A similar motion was made against the petit jury by whom he was tried, and in which he averred there were no negroes, owing to the unwillingness of the jury commissioners to place names of negroes in the jury box.

These motions to quash the grand jury, by whom he was indicted, and to set aside the petit jury, by whom he was found guilty, were heard and overruled by the trial judge.

The case was thereafter assigned for trial, and on the day assigned it was tried.

The jury found the accused guilty, without capital punishment. .

From the verdict and sentence, defendant prosecutes this appeal.

The accused took a bill of exceptions to the court’s action in overruling, as before mentioned, the motion to quash the indictment, and the motion declining to be tried by a jury composed exclusively of white persons.

In this bill of exceptions, the trial judge incorporated his statement in support of his ruling, which was that the motions were overruled because defendant completely failed to prove the allegations of his motions; that there was no proof that the deceased was a white man, and the accused a negro; that there was no evidence in the record showing that there were no negyoes on the grand jury which indicted the accused; that defendant did not prove that there were no names of negroes on the general venire list in the general venire box; that counsel for the accused did not attempt to prove any discrimination by the jury commission in the selection and drawing of jurors on account of race or color; and that, in the absence of all proof to the contrary, it must be presumed that the jury commissioners did their duty.

In the brief filed in behalf of defendant, it is, in substance, stated that the motion to quash and the motion to suspend proceedings, or not to go to trial before a jury composed entirely of white persons, are based upon the fact that there were no negroes on either juries, and that this is the ground of defense.

In answer to the brief, we will state that the complaint is not well founded, for there is no evidence before the court to prove that the- accused is a negro, nor was there any evidence to prove that the deceased was a white man.

The discrimination complained of, without that proof, cannot be maintained. The argument of counsel for defendant is based upon that hypothesis. It can be of no effect without the proof just mentioned.

The defendant invokes the rule that a negro-is not to be discriminated against when placed on his trial.

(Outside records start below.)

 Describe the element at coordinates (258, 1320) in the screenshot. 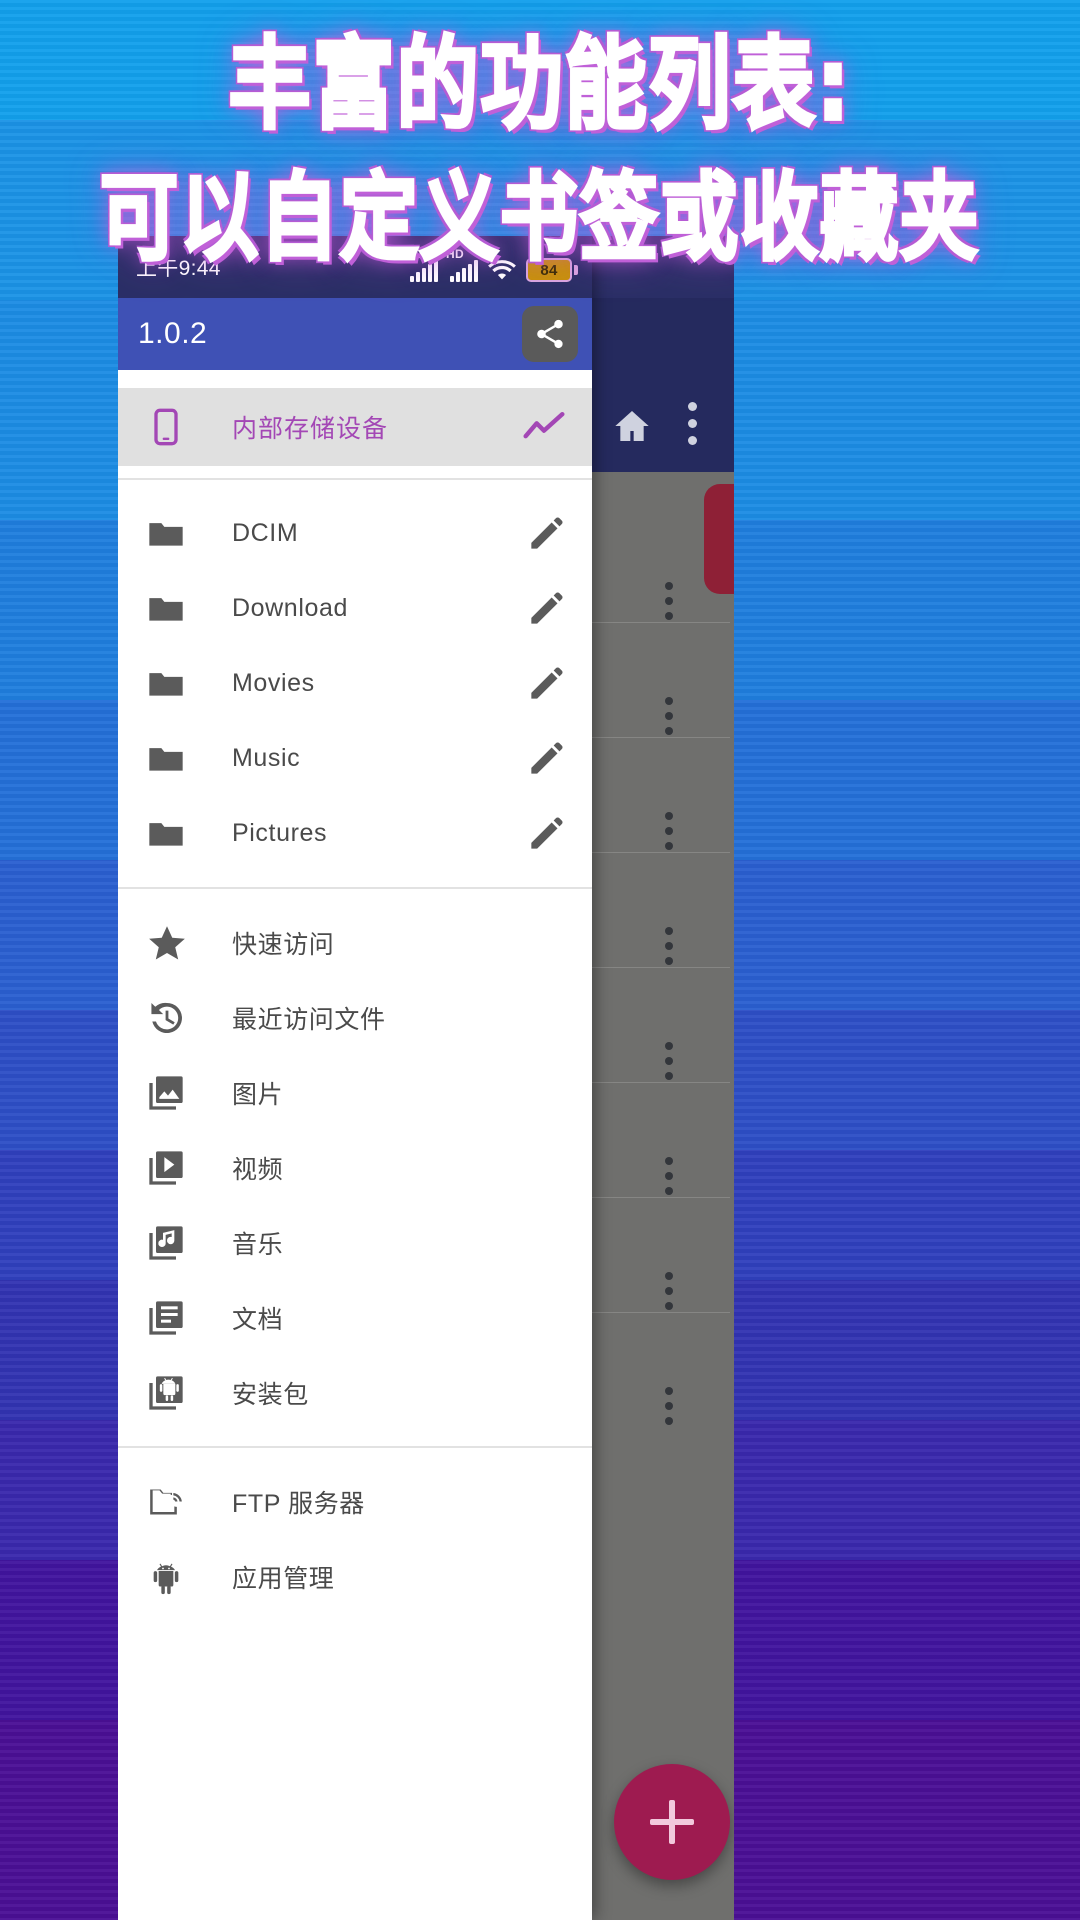

I see `drawer-item-label: 文档` at that location.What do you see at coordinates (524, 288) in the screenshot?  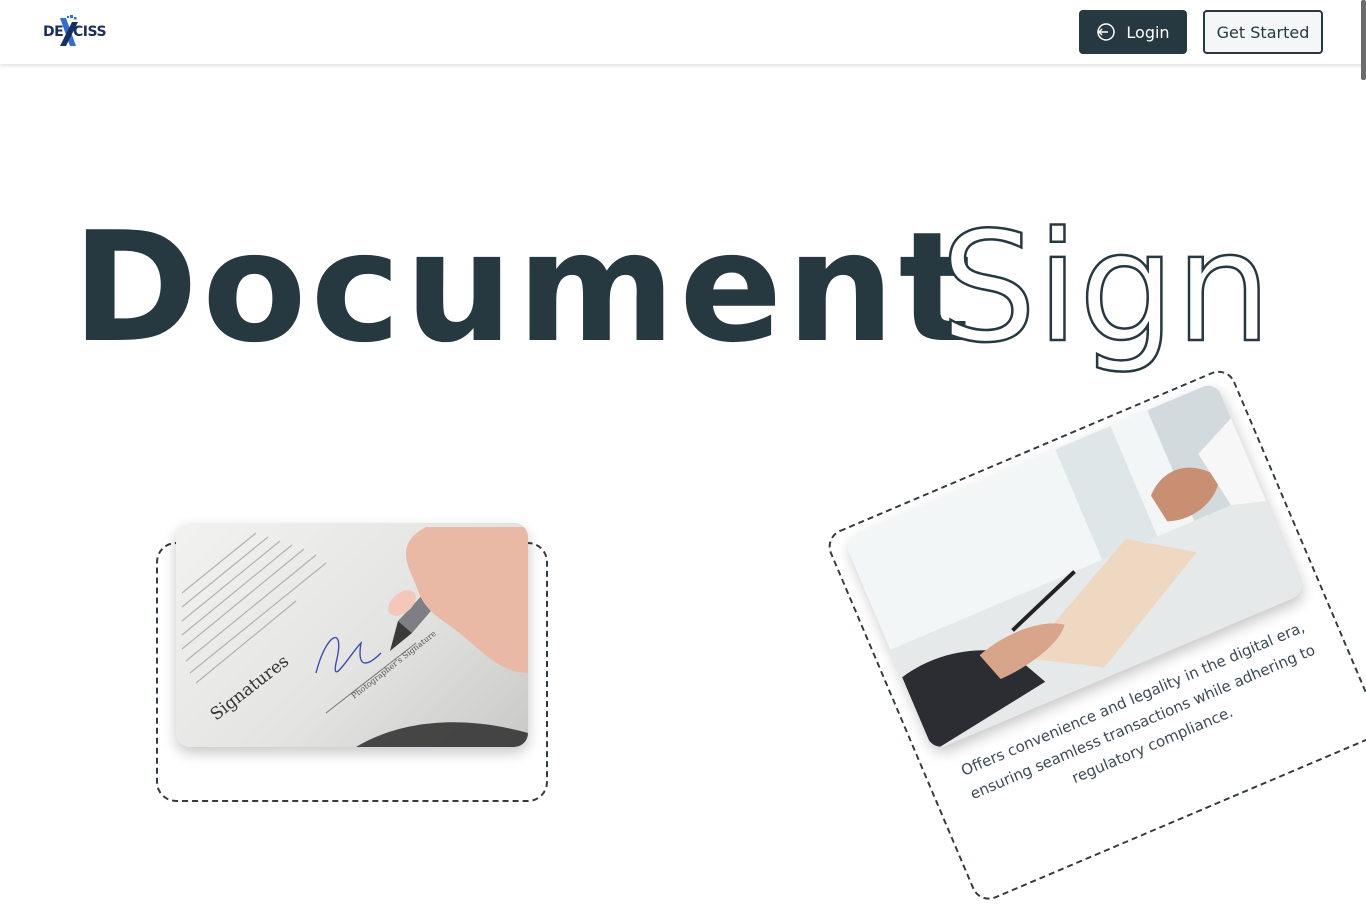 I see `hero-title-solid: Document` at bounding box center [524, 288].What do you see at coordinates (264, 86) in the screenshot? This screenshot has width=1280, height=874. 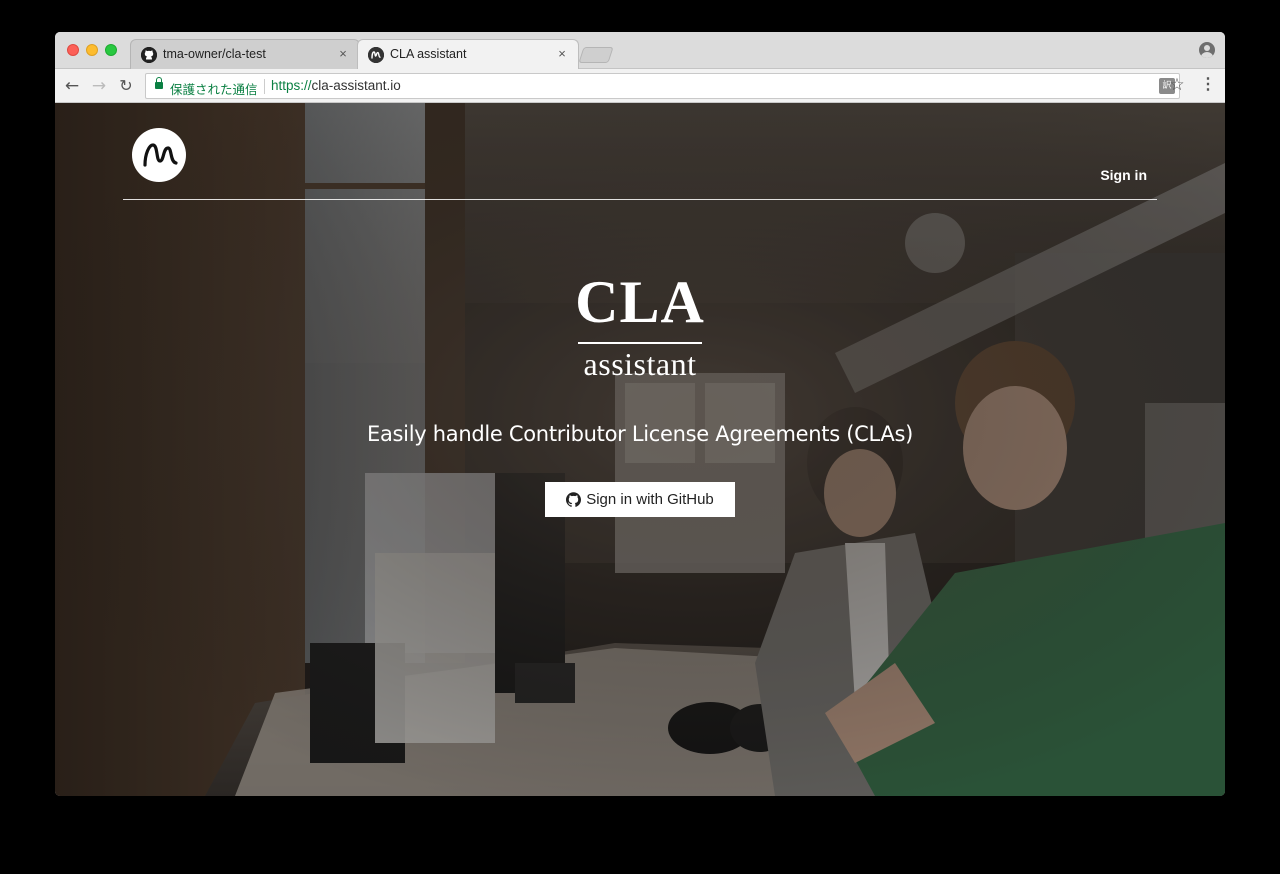 I see `divider` at bounding box center [264, 86].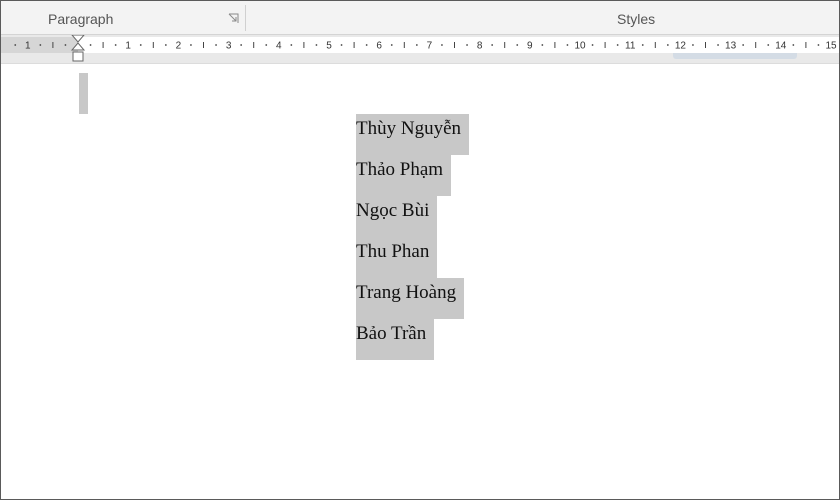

This rule is sustained by ' ample authority, and unquestionably there should be no such discrimination.

The law of this state is pronounced against discrimination; if it has been exercised, it should be shown; but, until that is done, a new trial cannot very well be granted.

But to sustain the defense it must be made to appear that there was discrimination. No act of the jury commissioners shows that there was such discrimination.

Beyond the fact that there are a number of persons of African descent in the parish,, the testimony is silent.

A similar ground was decided in Bush v. Kentucky, 107 U. S. 110, 1 Sup. Ct. 625, 27 L. Ed. 351, in which the court held, substantially, that it should be assumed that the statute was followed in the selection of jurors until proof is produced to the contrary.

It has been decided that the mere circumstance that all names drawn out of the venire box, containing 300 in all, were those *630of white persons, no evidence being offered to show that the box contained no names of negroes did not establish a discrimination against the latter race. Am. & Eng. Enc. of Law p. 82, par. 1.

That is the ease here.

This court has expressed a similar view in a number of decisions. State v. Casey, 44 La. Ann. 971, 11 South. 583; State v. Joseph, 45 La. Ann. 905, 12 South. 934; State v. Murray, 47 La. Ann. 1425, 17 South. 832; State v. Ford, 42 La. Ann. 255, 7 South. 696.

With these decisions before us, we are constrained to hold that defendant and appellant is without ground of complaint, and to affirm the verdict of the jury and the judgment of the district court.

For reasons assigned, the verdict and judgment are affirmed.